When private market regulation was put to the test following the passage of the CFMA, the consequences were catastrophic. A systemic crisis overwhelmed the financial sector and the economy spiraled down toward depression. That collapse eventually led Greenspan to the realization that his world view was flawed. On 23 October 2008, he admitted to the House Oversight Committee, “I made a mistake in presuming that the self-interest of organizations, specifically banks and others, were such that they were best capable of protecting their own shareholders and their equity in the firms.”
He was not let off lightly. In close questioning, Congressman Henry Waxman, the panel chairman, gave the former Fed chairman the opportunity to elaborate on his mistaken presumptions:
Rep. Waxman: Dr. Greenspan, I want to start with you. You were the longest-serving chairman of the Federal Reserve in history, and during this period of time you were perhaps the leading proponent of deregulation of our financial markets. Certainly you were the most influential voice for deregulation. You have been a staunch advocate for letting markets regulate themselves.
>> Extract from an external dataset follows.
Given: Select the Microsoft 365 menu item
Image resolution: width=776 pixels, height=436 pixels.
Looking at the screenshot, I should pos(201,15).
Let me give you a few of your past statements. In 1994, you testified at a congressional hearing on regulation of financial derivatives. You said there is nothing involved in federal regulation which makes it superior to market regulation. In 1997, you said there appears to be no need for government regulation of off-exchange derivative transactions. In 2002, when the collapse of Enron led to renewed congressional efforts to regulate derivatives, you wrote the Senate: “We do not believe a public policy case exists to justify this government intervention.” And earlier this year, you wrote in the Financial Times: “Bank loan officers in my experience know far more about the risks and workings of their counterparties than do bank regulators.
And my question for you is simple: Were you wrong? Would you be sure the mike is turned on?”
Mr. Greenspan: I made a mistake in presuming that the self-interest of organizations, specifically banks and others, were such that they were best capable of protecting their own shareholders and their equity in the firms.
Rep. Waxman: Dr. Greenspan, I’m going to interrupt you just—the question I have for you is, you had an ideology, you had a belief that free, competitive—and this is your statement—“I do have an ideology. My judgment is that free, competitive markets are by far the unrivaled way to organize economies. We’ve tried regulation. None meaningfully worked.” That was your quote.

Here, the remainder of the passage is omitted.